[Entries for locating words and items]

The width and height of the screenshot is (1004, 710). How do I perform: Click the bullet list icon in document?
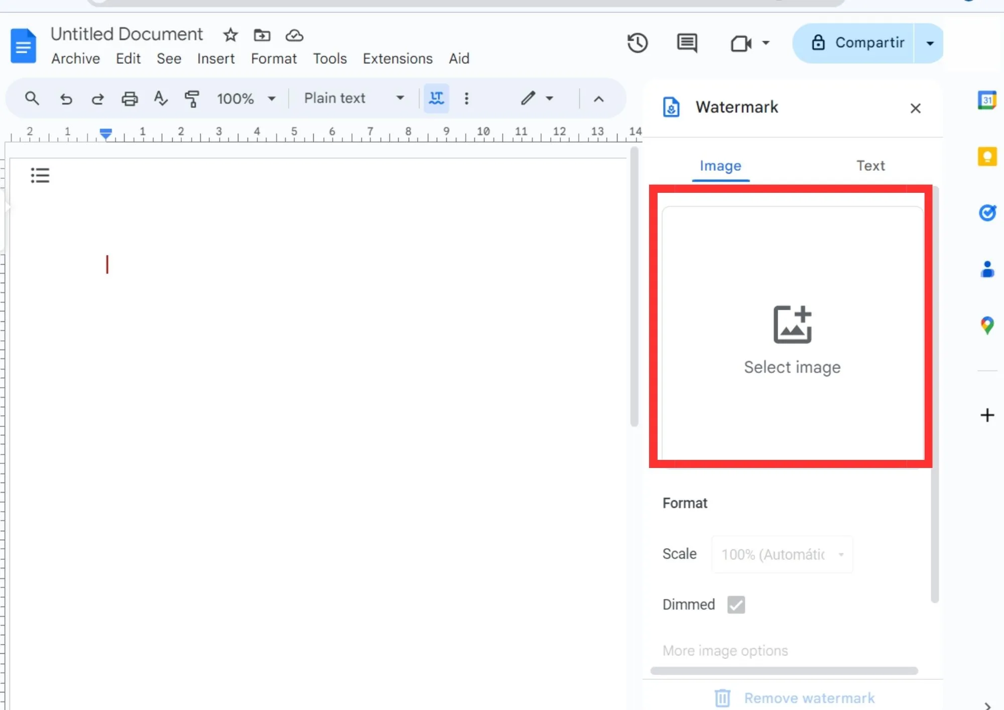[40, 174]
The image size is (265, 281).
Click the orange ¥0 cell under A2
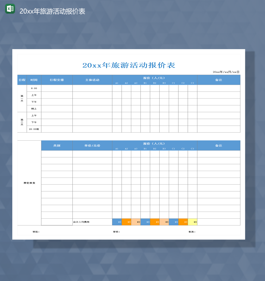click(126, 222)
* * *
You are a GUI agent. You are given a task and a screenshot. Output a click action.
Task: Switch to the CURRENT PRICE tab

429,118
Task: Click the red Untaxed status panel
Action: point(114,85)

> _Do this_: Return the entries word for word, starting with the line containing "The width and" and going on through the line containing "click(126, 222)". Leave the pictures out.

> _Final result_:
The width and height of the screenshot is (1004, 710). How do I perform: Click the bullet list icon in document?
[40, 174]
The image size is (265, 281).
Click the orange ¥0 cell under A2
click(126, 222)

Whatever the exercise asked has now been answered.